Am meisten beschäftigte ihn, was er durch Rentmeister Ensbrunner erfahren hatte. Die Beziehungen des Leutnants zu Anna waren ihm ja längst nicht mehr neu; aber die alte Wunde brach jetzt wieder auf und begann zu bluten. Und der volle Schmerz der eisten Enttäuschung stellte sich erst jetzt ein, da kein Zweifel mehr blieb.

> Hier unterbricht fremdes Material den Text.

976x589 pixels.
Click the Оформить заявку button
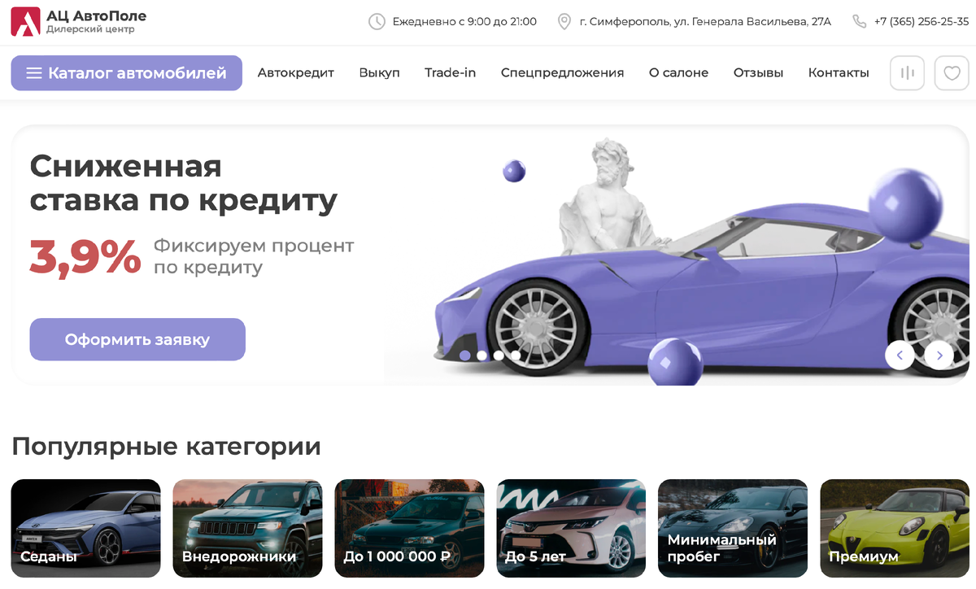tap(137, 339)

Die unaufgeklärten Widersprüche in der Haltung des Rentmeisters versuchte er vergebens zu enträtseln. Kein Zweifel, die Rechnung stimmte nicht, es mußte ein verborgener Faktor mit in Betracht kommen, der sich seiner Einsicht entzog. Es ging ihm jetzt manches aus seinen alten Erinnerungen durch den Kopf, dem er damals keine Aufmerksamkeit geschenkt und keine Bedeutung beigemessen hatte ... Ein Wort des Gärtners Vogel fiel ihm ein, der einmal gesagt hatte, man müsse eigentlich Fräulein zu Anna sagen, denn es sei etwas Besonderes mit ihr, und das gereiche dem Rentmeister nicht zum Schaden ... Warum wollte dieser von einer Verbindung der Liebenden durchaus nichts wissen? ... Warum war er bleich geworden vor der Zumutung, dem Freiherrn die Entführung des Mädchens durch seinen Sohn zu hinterbringen? ...

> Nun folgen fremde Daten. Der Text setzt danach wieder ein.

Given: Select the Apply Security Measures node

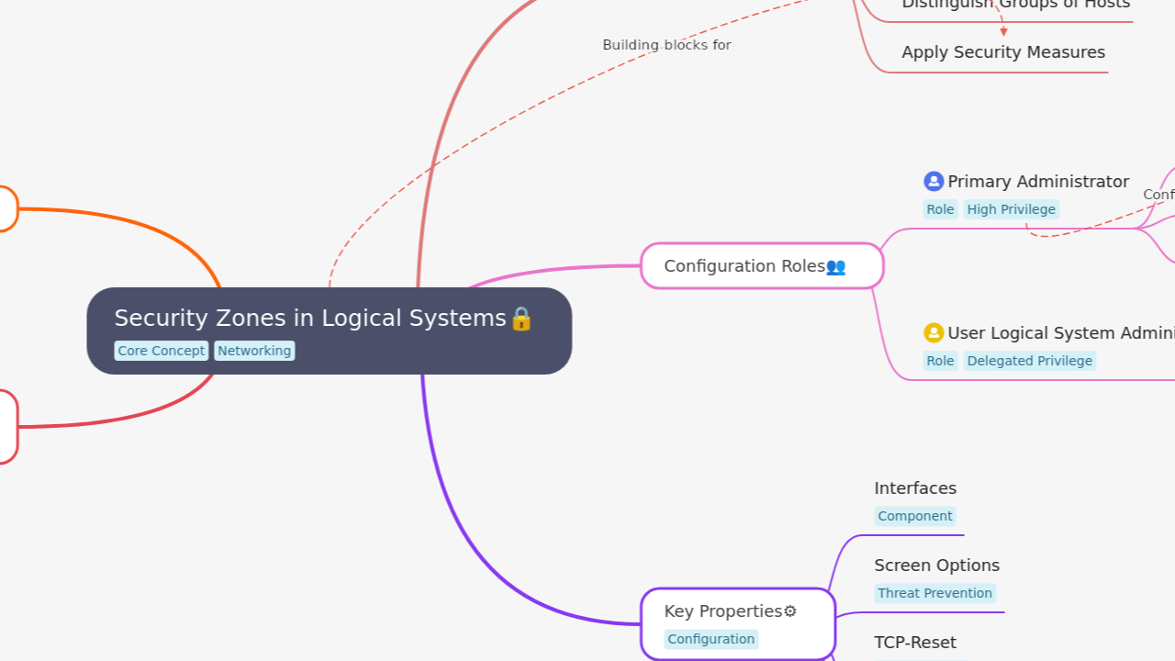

Dann dachte er wieder an Bela, wie der als Kadett neben Anna am Mühlbach aufgetaucht war und, mit der Reitgerte ungeduldig auf die Schäfte seiner Reiterstiefel schlagend, zu ihr gesagt hatte: »Was gibst du dich mit denen ab?« Und an den Leutnant dachte er, der ihm an jenem wilden Abend im herrschaftlichen Schloß Braunhirschen entgegengetreten war und ohne Not gegen die dichtgedrängte Proletariermenge »Feuer« kommandiert hatte ... Das war jener Geist der Überhebung, den er haßte, jene Härte von oben, die das überwundene System gezeitigt und zu einer Art von angemaßtem Recht ausgebildet hatte. Jene Erziehung zum hohen Herrn, dessen Ehre durch Zuchtlosigkeit gegenüber einem armen Mädchen nicht beeinträchtigt werden konnte. Das war der Geist jenes aristokratischen Militarismus, gegen den sein Bürgerblut sich auflehnte! Blieb es nicht eine Notwendigkeit, mit der Freiheit vollen Ernst zu machen? ... Und er schwur sich aufs neue, daß keine Bitten und Vorstellungen, und kämen sie selbst von seinem Vater und von Poldi, ihn davon abwendig machen sollten, den Weg, den er beschritten, bis ans Ende zu verfolgen, und nicht eher zu ruhen, bevor nicht Volk und Vaterland von allen Bedrückern, seien sie groß oder klein, und von jeder unnatürlichen Bevorrechtung befreit wären.